抜粋 ▸
貞義の記憶がすでに勝の脳にダウンロード済みだと信じて疑わないギイ。
転落した崖下から回収された勝は屋敷に連れ戻され、ギイに再び命を狙われます。
第20幕 黒い太陽
白金=貞義(ディーン)=フェイスレス
「それは困るなァ。 その子供は僕のものさ…」
勝がギイに殺されかけたその時割って入ってきた人物。それは村の若衆、大輝の姿に変装したフェイスレスでした。
原作を読んだ当時はサハラで死んだはずだと思っていたので再登場に驚いたものです。
ここでフェイスレスはこれまでの経緯を話しながらネタばらし。
白金、ディーン、貞義、フェイスレスがすべて同一人物だったわけです。
自分自身が溶けたアクアウイタエを子供に飲ませ、記憶が受け継がれた状態でディーンとして生まれ変わった白金。
彼はキュベロンでフランシーヌそっくりなアンジェリーナと出会い、またも結ばれない運命に絶望し、その後エレオノールへと妄執の対象を移して今に至りました。
まあアニメは子供ディーン以外全部古川さんの声なのでバレバレだったと思いますけどね!
これはそれぞれ違う声優を使ってもよかったのではとも思うんですが、古川さん一人が演じているからこその一貫した執念やキャラクターの個性が出てる部分もあるはずなので難しいところです。
ここまでの話を聞いたギイは正体を現したフェイスレスに攻撃を仕掛けるもあっという間に返り討ちに。
原作ではオリンピアではなく練習用のあるるかんを使っていくつか技を見せてくれてましたがアニメでは一瞬でやられてしまいましたね…。
「勝… …許せ…」
散々疑った勝の脳が貞義に支配されていないことを知ったギイは絞り出すように謝罪の言葉を口にしますが…
う~ん、なんというか見せ方が…
めっちゃサラッとしてたけどここはもっとこうギリギリ…って悔しさ滲む場面なんですよ!
もっと重い言葉なんです、この「許せ」は。
結構印象的なシーンだったのでせめてギイさんの顔アップにしてほしかった。
フェイスレスの名言
「だって僕は『自分を信じている』もん。
自分を信じて『夢』を追い続けていれば、夢はいつか必ず叶う!」
目を輝かせて自信たっぷりに叫ぶフェイスレス。
物語中の正義の主人公、もしくはその主人公を助ける人物にのみ使用を許されているような眩しいセリフをよもやこのキャラクターがこんなキラキラした目で言ってしまうとは…。

元資料 ▸

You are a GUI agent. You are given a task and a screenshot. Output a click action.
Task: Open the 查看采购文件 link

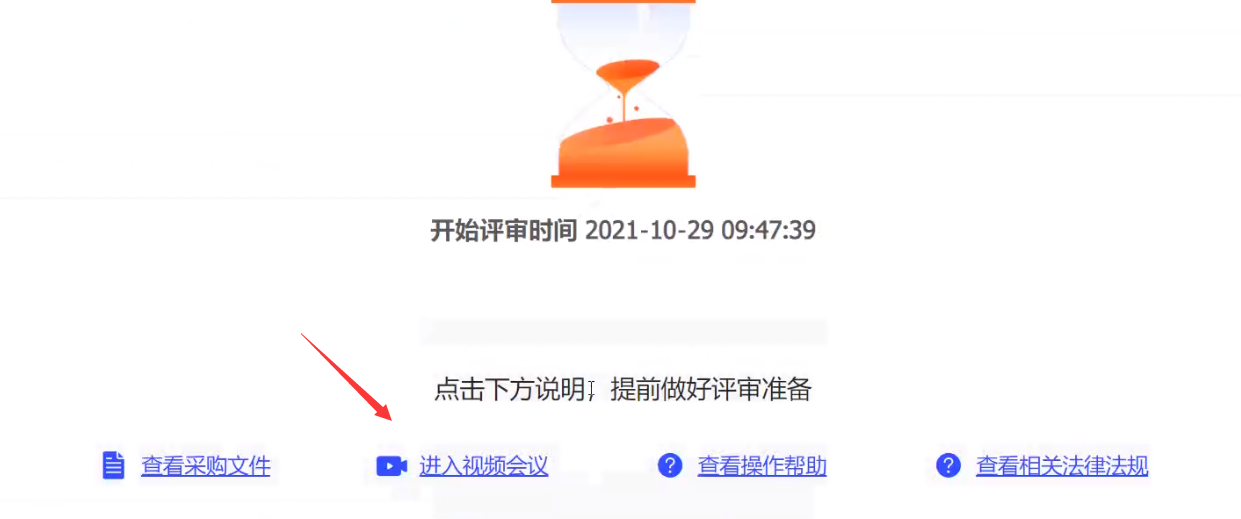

短い練習 ▸
抜粋のうち、「勝がギイに殺されかけたその時」を含む語句で始まり「でやられてしまいましたね…。」で終わる部分を、「アクアウイタエ」を「生命の水」に置き換えて書き直してください。

最終結果 ▸
勝がギイに殺されかけたその時割って入ってきた人物。それは村の若衆、大輝の姿に変装したフェイスレスでした。
原作を読んだ当時はサハラで死んだはずだと思っていたので再登場に驚いたものです。
ここでフェイスレスはこれまでの経緯を話しながらネタばらし。
白金、ディーン、貞義、フェイスレスがすべて同一人物だったわけです。
自分自身が溶けた生命の水を子供に飲ませ、記憶が受け継がれた状態でディーンとして生まれ変わった白金。
彼はキュベロンでフランシーヌそっくりなアンジェリーナと出会い、またも結ばれない運命に絶望し、その後エレオノールへと妄執の対象を移して今に至りました。
まあアニメは子供ディーン以外全部古川さんの声なのでバレバレだったと思いますけどね!
これはそれぞれ違う声優を使ってもよかったのではとも思うんですが、古川さん一人が演じているからこその一貫した執念やキャラクターの個性が出てる部分もあるはずなので難しいところです。
ここまでの話を聞いたギイは正体を現したフェイスレスに攻撃を仕掛けるもあっという間に返り討ちに。
原作ではオリンピアではなく練習用のあるるかんを使っていくつか技を見せてくれてましたがアニメでは一瞬でやられてしまいましたね…。